Does the documentation of the pro fee component, to meet billing requirements for 93000, have to be written in a separate report, or can it be included as part of the MD's note in the Urgent Care record? It is our understanding that we can only bill for splinting services IF the provider at minimum starts the process - is this accurate or can we bill for the service if a M.A. performs the service? It can be written in the note. The your state's scope of practice allow an MA to perform the procedure? In a facility setting, it must be performed by the MD because incident to does not apply. If in the office setting or UC that does not fall under an ED site of service, ancillary staff can perform services under the supervision of the MD as long as it is within the scope of practice of the individual performing the service. I am confused on the data points. Labs/X-rays ordered and/or reviewed are one point regardless of the # ordered. So are you saying that if the physician orders and is the one to review the test, then you are to count 2? The Medicine does not seem to specify regardless of # ordered; I believe this is why the auditor I spoke to said to count each one as a separate data point. Each one is a different "section". Any lab(s) ordered or reviewed is 1 point, regardless of the number. Any X- ray(s) ordered or reviewed is worth 1 point. Any test(s) from the Medicine section ordered or reviewed is worth 1 point. EXAMPLES: If 3 labs are ordered - 1 point. If 2 labs and 1 x-ray are ordered - 2 points (1 for the labs and 1 for the x-ray). If 4 labs, an x-ray, an ultrasound, and an ECG are ordered - 3 points (1 for the labs, 1 for the x-ray and US, and 1 for the ECG). Would "team rounds" be a legit element to add to 'data reviewed'- since in essence it's a discussion with performing MDs? It would depend on how it was documented. If the team rounds is for teaching purposes, no it would not count. If it for providers to collaborate on care of the patient, then yes.

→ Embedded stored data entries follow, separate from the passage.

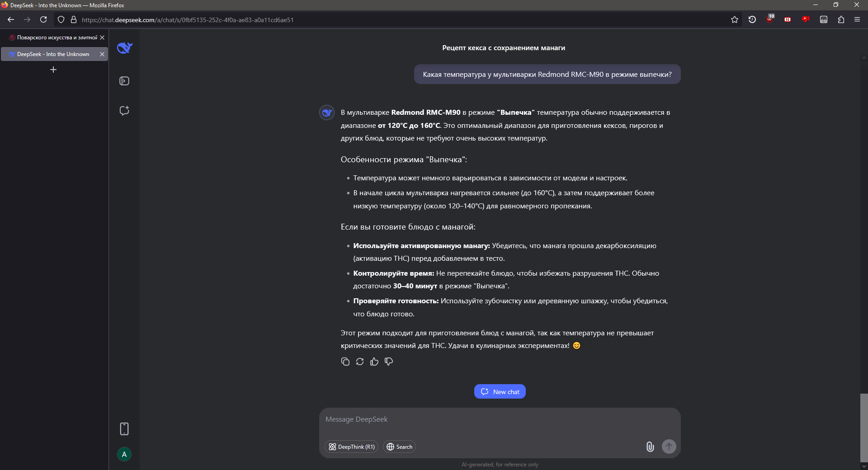
Task: Toggle DeepThink (R1) mode
Action: [x=351, y=447]
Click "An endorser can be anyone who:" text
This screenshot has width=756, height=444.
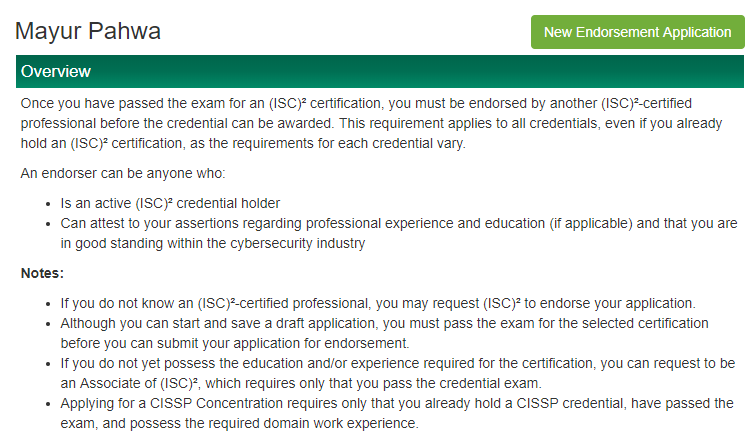pos(123,173)
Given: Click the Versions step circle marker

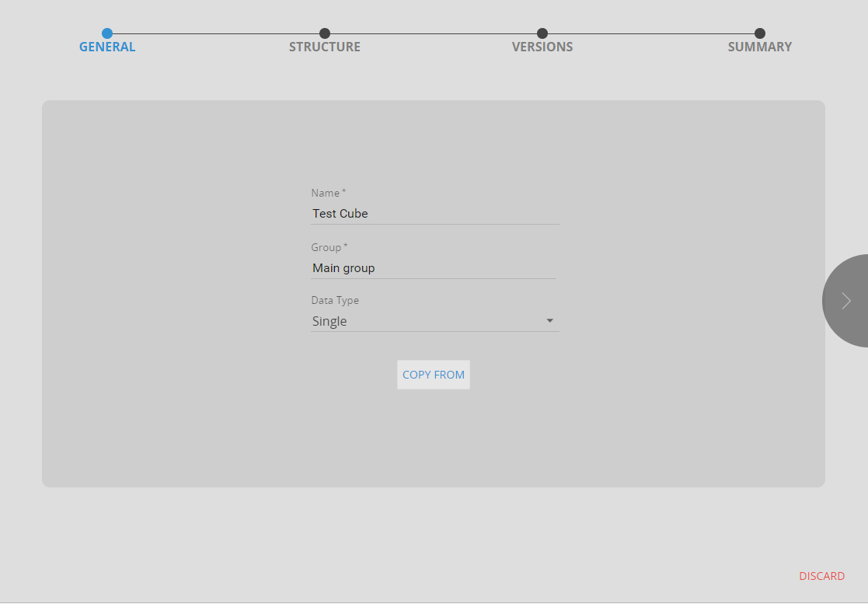Looking at the screenshot, I should pos(542,33).
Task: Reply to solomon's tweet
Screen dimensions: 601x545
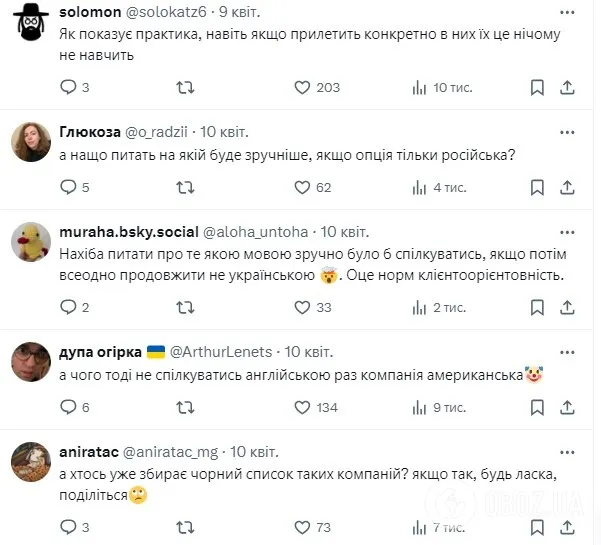Action: pyautogui.click(x=69, y=88)
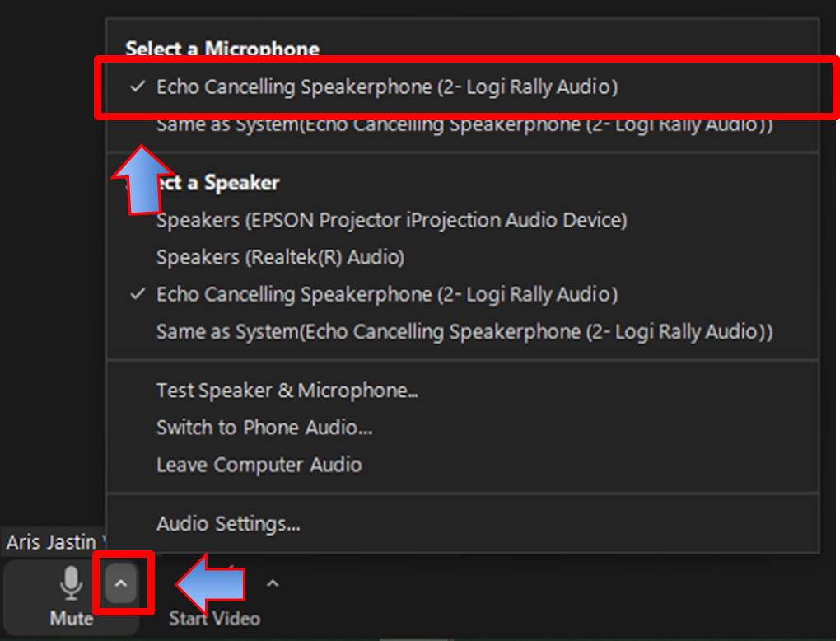Viewport: 840px width, 641px height.
Task: Choose Same as System microphone option
Action: pyautogui.click(x=464, y=125)
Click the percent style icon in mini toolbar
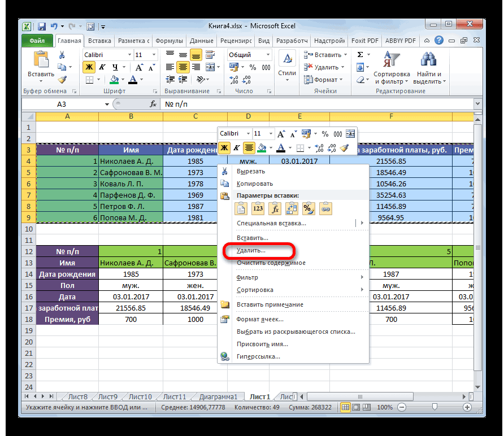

if patient has been seen in ER or outpatient clinic in hospital and our urgent care is owned by the hospital is this an established patient? we splint distal radial fx's all day... no cast just a splint but the doc applies it... are you saying we shouldn't bill b/c they are told to see ortho for follow-up but we don't know that they do or not... and sometimes they follow-up in urgent care regardless of what they were instructed answer - It sounds like they would be an established patient but I always check to see if the providers share the same tax ID employment( at both the UCC and the ED) and also check to see if they are incorporated separately. It depends on the intent of the splint. Is it a temporary measure until the patient can be seen by the orthopedic or is it definitive care? If it is meant to be a temporary treatment to stabilize or provide comfort to the patient with the intent for the patient to seek definitive care from Ortho, bill it as a splint and not as fracture care. If one test is ordered and it is reviewed by the same provider during the same encounter, will that be counted as 2 data points or 1 under the medicine section? If a patient comesin with a laceration and receives a Tetanus with it. Can we bill an E/M along with the laceration repair and Tetanus? When a provider orders and reviews the a lab test only one point is counted. That would depend on the documentation and what the provider did at that particular visit for that patient. All surgery codes include (per CPT guidelines) subsequent to the decision for surgery, one related E/M encounter on the date immediately prior to or on the date of procedure. What is separate from the 65220? in the mod 25 example. thanks Isn't the initial evaluation included in a minor procedure?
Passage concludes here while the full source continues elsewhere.